Pendidikan kita juga tidak menyediakan fasilitas yang memadai bagi terciptanya budaya membaca. Perpustakaan sebagai ‘nyawa’ institusi pendidikan seringkali tidak diperhatikan dengan baik. Minimnya jumlah buku dan kurangnya pelayanan di sebagian besar perpustakaan kita adalah penyumbang yang cukup besar bagi macetnya budaya membaca sehingga memperlemah daya saing pendidikan kita. Pendidikan kita lebih mementingkan pembangunan fisik daripada memperbanyak jumlah buku dan meningkatkan pelayanan perpustakaan. Sejumlah perguruan tinggi kita berlomba-lomba membangun gedung perkuliahan dan auditorium yang mewah dengan dana miliaran tanpa memikirkan bagaimana caranya menjadikan perpustakaan bermutu. Perpustakaan sebagai pusat pembelajaran yang vital benar-benar telah dinomor duakan di negeri ini.

Di perguruan-perguruan tinggi dunia barat, di Belanda misalnya, anak didik didorong untuk meningkatkan frekuensi membaca.

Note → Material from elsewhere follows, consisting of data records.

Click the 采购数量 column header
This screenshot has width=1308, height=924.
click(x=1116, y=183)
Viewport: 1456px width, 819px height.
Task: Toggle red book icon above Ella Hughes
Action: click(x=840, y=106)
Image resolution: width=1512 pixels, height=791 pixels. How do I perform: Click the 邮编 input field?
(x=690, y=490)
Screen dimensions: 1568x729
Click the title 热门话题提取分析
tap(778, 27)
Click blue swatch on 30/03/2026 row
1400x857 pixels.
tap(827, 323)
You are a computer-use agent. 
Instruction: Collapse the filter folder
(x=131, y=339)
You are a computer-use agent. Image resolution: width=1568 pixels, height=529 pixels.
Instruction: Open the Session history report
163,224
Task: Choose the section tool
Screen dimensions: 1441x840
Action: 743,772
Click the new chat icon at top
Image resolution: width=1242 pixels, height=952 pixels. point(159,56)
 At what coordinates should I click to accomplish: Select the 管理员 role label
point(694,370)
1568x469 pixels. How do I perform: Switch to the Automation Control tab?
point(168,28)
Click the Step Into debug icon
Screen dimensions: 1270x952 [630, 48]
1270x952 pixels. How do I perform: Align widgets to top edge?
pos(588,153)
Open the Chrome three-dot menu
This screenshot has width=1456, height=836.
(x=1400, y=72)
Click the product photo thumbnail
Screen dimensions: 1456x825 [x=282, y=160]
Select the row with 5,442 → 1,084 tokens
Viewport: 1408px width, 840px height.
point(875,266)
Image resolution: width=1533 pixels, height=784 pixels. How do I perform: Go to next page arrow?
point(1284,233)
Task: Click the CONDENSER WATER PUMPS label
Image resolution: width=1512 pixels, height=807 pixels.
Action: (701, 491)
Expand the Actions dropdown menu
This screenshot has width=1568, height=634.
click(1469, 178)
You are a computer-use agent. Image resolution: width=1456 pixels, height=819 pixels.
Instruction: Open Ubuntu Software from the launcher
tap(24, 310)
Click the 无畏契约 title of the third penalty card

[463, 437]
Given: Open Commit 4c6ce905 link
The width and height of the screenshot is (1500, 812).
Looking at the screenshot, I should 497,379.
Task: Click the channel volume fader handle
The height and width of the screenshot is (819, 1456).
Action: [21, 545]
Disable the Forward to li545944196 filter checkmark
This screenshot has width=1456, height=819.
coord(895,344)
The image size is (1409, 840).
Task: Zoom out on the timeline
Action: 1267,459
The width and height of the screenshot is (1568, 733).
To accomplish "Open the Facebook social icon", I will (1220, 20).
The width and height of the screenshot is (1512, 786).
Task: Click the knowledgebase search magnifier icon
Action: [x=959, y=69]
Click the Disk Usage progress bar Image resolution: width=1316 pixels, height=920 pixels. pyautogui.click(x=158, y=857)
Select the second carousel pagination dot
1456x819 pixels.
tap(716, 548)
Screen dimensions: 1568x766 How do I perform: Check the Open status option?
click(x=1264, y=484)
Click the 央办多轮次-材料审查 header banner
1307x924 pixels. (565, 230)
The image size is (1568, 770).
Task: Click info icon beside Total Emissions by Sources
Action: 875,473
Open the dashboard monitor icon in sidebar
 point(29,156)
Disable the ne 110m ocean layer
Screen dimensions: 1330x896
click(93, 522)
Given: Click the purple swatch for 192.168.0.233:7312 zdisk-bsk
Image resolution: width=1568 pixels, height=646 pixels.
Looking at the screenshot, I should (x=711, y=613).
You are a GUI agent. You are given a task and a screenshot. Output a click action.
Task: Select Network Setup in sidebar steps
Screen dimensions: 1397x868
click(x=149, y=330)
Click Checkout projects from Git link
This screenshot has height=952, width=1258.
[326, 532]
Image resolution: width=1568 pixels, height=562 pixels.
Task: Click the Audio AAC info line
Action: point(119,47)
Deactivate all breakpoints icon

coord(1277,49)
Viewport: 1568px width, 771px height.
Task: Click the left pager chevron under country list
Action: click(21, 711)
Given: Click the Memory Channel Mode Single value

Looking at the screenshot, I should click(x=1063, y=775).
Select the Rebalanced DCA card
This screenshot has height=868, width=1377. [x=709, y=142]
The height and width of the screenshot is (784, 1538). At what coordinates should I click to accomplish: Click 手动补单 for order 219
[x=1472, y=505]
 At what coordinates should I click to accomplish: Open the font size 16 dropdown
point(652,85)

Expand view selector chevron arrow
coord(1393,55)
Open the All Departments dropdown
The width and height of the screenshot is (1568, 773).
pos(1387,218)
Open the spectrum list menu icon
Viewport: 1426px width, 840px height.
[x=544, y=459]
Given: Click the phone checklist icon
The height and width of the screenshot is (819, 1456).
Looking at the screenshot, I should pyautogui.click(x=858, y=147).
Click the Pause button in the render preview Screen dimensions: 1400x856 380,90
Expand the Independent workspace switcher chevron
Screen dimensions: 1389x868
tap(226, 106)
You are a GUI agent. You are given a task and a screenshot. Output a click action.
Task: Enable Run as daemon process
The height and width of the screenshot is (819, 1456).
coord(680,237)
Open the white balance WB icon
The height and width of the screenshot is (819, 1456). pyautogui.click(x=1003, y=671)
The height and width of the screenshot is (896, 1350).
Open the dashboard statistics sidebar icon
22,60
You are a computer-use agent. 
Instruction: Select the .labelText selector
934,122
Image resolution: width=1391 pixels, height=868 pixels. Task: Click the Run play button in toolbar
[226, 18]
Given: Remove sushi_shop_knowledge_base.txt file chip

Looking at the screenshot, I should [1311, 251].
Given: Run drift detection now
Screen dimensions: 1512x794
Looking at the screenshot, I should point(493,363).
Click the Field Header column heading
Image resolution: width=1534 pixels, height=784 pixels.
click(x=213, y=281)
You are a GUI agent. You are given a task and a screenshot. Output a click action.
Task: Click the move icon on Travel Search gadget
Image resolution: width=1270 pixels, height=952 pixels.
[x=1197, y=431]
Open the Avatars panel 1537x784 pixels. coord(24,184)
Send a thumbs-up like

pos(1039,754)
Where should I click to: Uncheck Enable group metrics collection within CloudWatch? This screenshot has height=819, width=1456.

Di samping itu, anak didik dimanjakan dengan fasilitas perpustakaan yang menyediakan jutaan buku dan pelayanan yang efektif dan efisien. Setiap minggu, beban membaca minimal 100 halaman untuk satu mata kuliah sudah biasa diterapkan di sana. Untuk merangsang anak didik berkunjung ke perpustakaan, mereka diminta mencari referensi alternatif minimal tiga judul buku setiap pekannya. Sehingga anak didik dipaksa untuk mengunjungi perpustakaan setiap hari. Mereka diminta aktif mencari sumber-sumber bacaan kontemporer untuk dikomparasikan dengan bacaan baku (obligatory).

Apalagi, tantangan yang paling dahsyat terhadap tradisi membaca saat ini adalah membanjirnya media visual dalam kehidupan kita sehari-hari. Hal ini dikarenakan mulai tergesernya peran penting budaya membaca ke tradisi menonton. Tidak dibatasinya akses anak didik terhadap media televisi misalnya, bisa mengakibatkan rusaknya tatanan dasar pendidikan kita.

Bulan Ramadan sudah semestinya dimanfaatkan oleh kalangan pendidik dan orang tua untuk memberikan ruang yang seluas-luasnya bagi anak didik agar terbiasa membaca. Biasanya, saat-saat berpuasa, pikiran memerlukan sesuatu untuk mengisi kekosongan waktu menjelang berbuka. Pada saat itulah, semestinya, anak-anak diberikan bahan bacaan, bukan dibiarkan menonton tayangan televisi.

Kita harus yakin bahwa budaya membaca sangat vital bagi pendidikan kita. Kalau kita tidak yakin, hal itu menandakan keraguan kita terhadap kebenaran Alquran. Hal ini dikarenakan, Allah SWT dengan terang dan tegas telah menyerukan ‘iqra’ di surat pertama yang diturunkan kepada Nabi Muhammad SAW. Kita tidak hanya dituntut yakin, tetapi juga diwajibkan menerapkannya di dalam kehidupan nyata.***

Imron Rosidi SPd MA, alumnus Universitas Leiden, Belanda. Kini tinggal di Pekanbaru.